-- SUPPLIED PASSAGE follows --
Synthesis of Compound 16

To the stirred solution of compound 116 (200 mg, 0.64 mmol) in DCM (10 mL) was added Dess-Martin reagent (524 mg, 1.23 mmol) at room temperature. The reaction mixture was stirred at room temperature for 3 hrs. The progress of the reaction was monitored by TLC. After completion of the reaction, the reaction mixture was quenched with a a saturated solution of sodium thiosulphate and saturated sodium bicarbonate and extracted with DCM (2×50 mL), and the organic layer was washed with brine and dried over anhydrous sodium sulfate to afford coupled product 16 (23 mg, 12%) with HPLC purity of 97.7%. Mass: 309 [M+H]; 1H NMR (500 MHz, CDCl3): δ 0.98 (t, 3H), 1.1-1.4 (m, 8H), 1.6-2.0 (m, 10H), 2.3 (m, 3H), 2.77 (t, 1H), 3.18 (t, 1H), 3.4 (t, 1H), 3.85 (d, 1H), 4.0 (m, 1H), 4.38 (m, 1H), 6.85 (m, 1H).


Example 19






Synthesis of Compound 113

To a stirred solution of compound 1703 (200 mg, 1.26 mmol) in DCM (10 mL) was added N-methylmorpholine (0.41 mL, 3.79 mmol) and 3-benzyloxy-phenylamine (251 mg, 1.26 mmol) at 0° C. The reaction mixture was stirred at room temperature overnight. The progress of the reaction was monitored by TLC. After completion of the reaction, the reaction mixture was concentrated under vacuum to remove DCM. The residue was dissolved in water and extracted with ethyl acetate (2×50 mL), and the organic layer was washed with brine and dried over anhydrous sodium sulfate to afford coupled product 113 (120 mg, 28%) with HPLC purity of 91.4%. Mass: 340 [M+H]; 1H NMR (500 MHz, CDCl3): δ 1.35 (m, 5H), 1.6-1.85 (m, 6H), 4.1 (d, 1H), 5.1 (s, 2H), 6.78 (m, 1H), 7.08 (m, 1H), 7.2-7.6 (m, 7H), 8.38 (s, 1H).
-- SUPPLIED PASSAGE concluded --
● **EXPLORE THE MATERIAL**
1. In the synthesis procedures, what HPLC purity was reported for coupled product 113?
2. Reproduce the synthesis procedures from "Synthesis of Compound 113" up to and including "8.38 (s, 1H).".
-- RECORDS PROVIDED follows --
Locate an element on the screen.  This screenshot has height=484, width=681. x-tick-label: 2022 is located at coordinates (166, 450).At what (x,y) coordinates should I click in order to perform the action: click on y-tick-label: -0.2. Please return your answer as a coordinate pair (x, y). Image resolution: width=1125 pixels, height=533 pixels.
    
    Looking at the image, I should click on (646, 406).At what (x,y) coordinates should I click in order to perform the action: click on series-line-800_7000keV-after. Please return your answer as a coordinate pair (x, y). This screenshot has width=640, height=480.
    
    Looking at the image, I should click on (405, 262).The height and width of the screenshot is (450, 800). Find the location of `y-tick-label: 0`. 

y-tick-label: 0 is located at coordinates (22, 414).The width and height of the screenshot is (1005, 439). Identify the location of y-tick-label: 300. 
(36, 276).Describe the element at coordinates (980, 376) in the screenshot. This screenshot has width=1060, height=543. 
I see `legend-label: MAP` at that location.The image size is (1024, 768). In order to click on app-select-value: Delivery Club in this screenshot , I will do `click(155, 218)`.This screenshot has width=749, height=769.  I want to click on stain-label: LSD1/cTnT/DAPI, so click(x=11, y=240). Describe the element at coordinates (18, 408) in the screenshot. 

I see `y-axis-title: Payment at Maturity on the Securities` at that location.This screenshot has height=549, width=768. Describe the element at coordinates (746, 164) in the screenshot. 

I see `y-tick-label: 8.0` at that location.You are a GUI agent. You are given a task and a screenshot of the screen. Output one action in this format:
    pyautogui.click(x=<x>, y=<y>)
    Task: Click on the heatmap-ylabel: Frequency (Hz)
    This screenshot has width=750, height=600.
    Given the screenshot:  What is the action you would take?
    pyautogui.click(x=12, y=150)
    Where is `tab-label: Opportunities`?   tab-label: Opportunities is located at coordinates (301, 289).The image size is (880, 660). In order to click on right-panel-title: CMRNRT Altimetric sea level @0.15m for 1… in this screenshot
-- RECORDS PROVIDED concluded --
● **SET OF ANSWERS**
1. 91.4%

2.
Synthesis of Compound 113

To a stirred solution of compound 1703 (200 mg, 1.26 mmol) in DCM (10 mL) was added N-methylmorpholine (0.41 mL, 3.79 mmol) and 3-benzyloxy-phenylamine (251 mg, 1.26 mmol) at 0° C. The reaction mixture was stirred at room temperature overnight. The progress of the reaction was monitored by TLC. After completion of the reaction, the reaction mixture was concentrated under vacuum to remove DCM. The residue was dissolved in water and extracted with ethyl acetate (2×50 mL), and the organic layer was washed with brine and dried over anhydrous sodium sulfate to afford coupled product 113 (120 mg, 28%) with HPLC purity of 91.4%. Mass: 340 [M+H]; 1H NMR (500 MHz, CDCl3): δ 1.35 (m, 5H), 1.6-1.85 (m, 6H), 4.1 (d, 1H), 5.1 (s, 2H), 6.78 (m, 1H), 7.08 (m, 1H), 7.2-7.6 (m, 7H), 8.38 (s, 1H).